Last month, gay director Todd Holland (a three-time Emmy winner for The Larry Sanders Show and Malcolm in the Middle) talked about how he “lives honestly,” making a sort-of political statement by kissing his husband at the Emmys. Then he told a small crowd at an LA film festival that he advises young, gay actors to “stay in the closet.” And that’s coming from someone with a personal interest in the broader introduction and eventual acceptance of gay people in America.

While Holland’s comment made a lot of folks angry, there was also a silent understanding that a handful of leading men and a few up-and-comers have taken such advice. All one has to do is look at the box office receipts in Mayberry to understand why one would bring his mother as an awards show date.

It’s this tragic setup that births the comedic adventures of The Little Dog Laughed, Broadway playwright Douglas Carter Beane’s tale that shines a light on the gay glass ceiling and other Hollywood secrets. The story centers on Diane, an agent desperately trying to suppress the slight homosexual tendencies of her number-one client, leading man Mitchell. When the pair hit New York to pick up an award, Mitch hires a hustler, Alex, who’s also juggling his girlfriend, Ellen. The original show was nominated for a Tony for best play, and Julie White won a best actress for playing Diane.

Steve Lepre, the director for the Charleston production, sums up the play as, “Entourage meets Breakfast at Tiffany’s.” It’s Ari and Paul wrangling a sudden romance between Vincent Chase and Holly Golightly.

Lepre also headed up a local production of Beane’s earlier play, As Bees in Honey Drown, and he says the new one shows the writer’s growth.

“He’s much tighter with his writing,” Lepre says, noting that Bees was an eight-person ensemble. “It moved very fast and was very complex.”

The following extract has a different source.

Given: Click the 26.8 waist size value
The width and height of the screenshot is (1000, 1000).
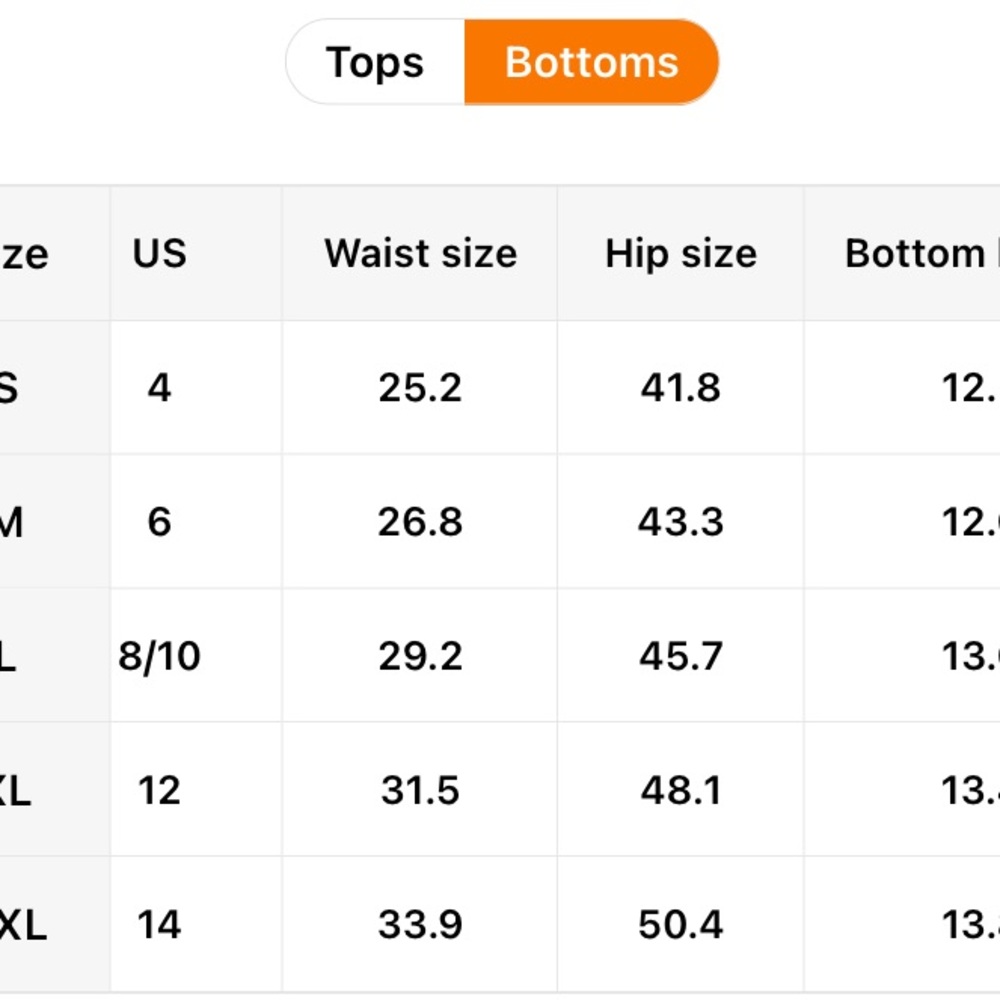Looking at the screenshot, I should [x=420, y=522].
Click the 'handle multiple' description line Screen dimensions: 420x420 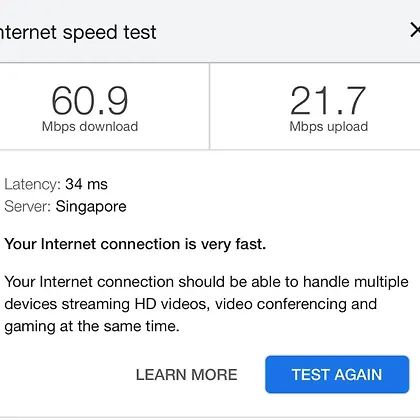point(206,282)
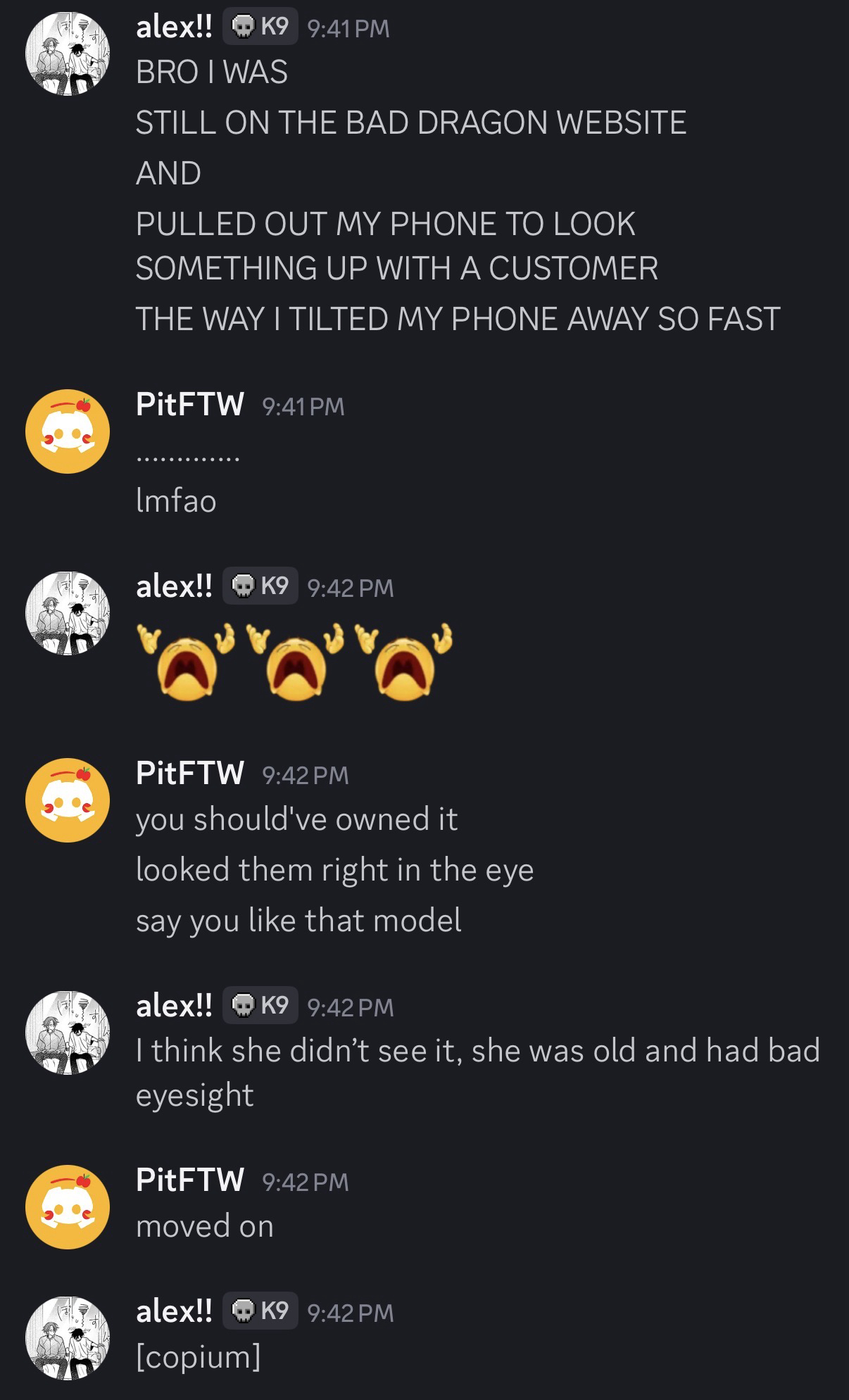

This time out, Little Dog is “fast paced and hilarious,” the director says. It focuses on the four characters after the one-night stand between Mitchell and Alex gets complicated, leading Diane, played by Liz Butler Duren, to do her dastardly best to untangle the pair.

“She’s a cross between Vlad the Impaler and Leona Helmsley,” says Lepre.

The cast also includes local theatre regular Randy Risher as the closeted actor.

“Randy has done a lot of stuff in town, but he’s never done anything like this,” Lepre says. “He’s throwing everything into it.”

College of Charleston actor William Haden plays Alex after a sexually-charged supporting role in the college production of Quills earlier this year.

“I thought this would be a role that would stretch him,” Lepre says. “He’s really working past his charm and going deeper.”

And Emily Wilhoit carries just as much water as the girlfriend, Ellen.

“She’s taken a part that, in most productions, doesn’t have the emotional depth Emily has brought to it,” LePre says.

This comedy is for adults only. There’s saucy language and nudity.